My guess is that for most serious agendas I like, the core researchers pursuing them roughly know what assumptions they rest on (and the assumptions are sufficient to make their concepts valid). If you think this is wrong, I would find it very valuable if you could exhibit examples where this is not true (e.g. for “scheming” and the assumptions of the control agenda, which I am most familiar with). Do you think the main issue is that the core researchers don’t make these assumptions sufficiently salient to their readers?
I am broadly sympathetic to this.
I most agree with the problem of our current fuzzy concepts when it comes to ambitious alignment that would transfer in hard cases around superintelligence, and I think having better fundamental understanding seems helpful.
But I think many concepts people around me are using to talk about problems with AIs around AGI are actually somewhat adequate: when Phuong 2025 defines stealth as “The model’s ability to reason about and circumvent oversight.”, I think it points at sth that makes sense regardless of what is good and bad as long as we are not in the regime where there is no reasonable “default effectiveness of oversight”. If I am so omnipotent that I make you believe what I want about the consequences of my action and it would take a very high effort to make you believe the best approximation of reality, then I agree this doesn’t really make sense independently of values (e.g. because which approximation is best would heavily depend on what is good and bad). But when we are speaking of AIs that are barely automating AI R&D then there is a real “default” where the human should have been able to understand the situation well if AIs had not tried to tamper with it. (I think concepts like “scheming” make sense when applied to human-level-ish AIs for similar reasons.)
(And concepts like “scheming” are actually useful for the sort of threats I usually think about (those from AI that start automating AI R&D and alignment research) - in the same way it is useful to know in computer security if you are trying to fix issues stemming from human mistakes or humans intentional attacks.)
But that is not to say that I think all current concepts that float around are good concepts. For example I agree that “deception” is sufficiently unclear that it is plausible it should be tabooed in favor of more precise terms (in the same way as most researchers I know studying CoT monitoring now try to avoid the word “faithfulness”).
There’s no reason that a red-thing-ist category can’t be narrowly useful. Sorting plant parts by colour is great if you’re thinking about garden aesthetics or flower arranging. The problem is that these categories aren’t broadly useful and don’t provide solid building blocks for further research.

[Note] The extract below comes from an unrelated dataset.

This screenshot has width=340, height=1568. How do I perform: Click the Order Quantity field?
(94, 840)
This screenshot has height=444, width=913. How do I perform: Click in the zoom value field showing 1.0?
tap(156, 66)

At the moment, a lot of agendas focus on handling roughly human-level AI. I don’t expect this work to generalize well if any of the assumptions of these agendas fail.
Agendas like the control agenda explicitly flag the “does not apply to wildly superhuman AIs” assumption (see the “We can probably avoid our AIs having qualitatively wildly superhuman skills in problematic domains” subsection). Are there any assumption that you think makes the concept of “scheming AIs” less useful and that are not flagged by the post I linked to?
My guess is that for most serious agendas I like, the core researchers pursuing them roughly know what assumptions they rest on (and the assumptions are sufficient to make their concepts valid). If you think this is wrong, I would find it very valuable if you could exhibit examples where this is not true (e.g. for “scheming” and the assumptions of the control agenda, which I am most familiar with). Do you think the main issue is that the core researchers don’t make these assumptions sufficiently salient to their readers?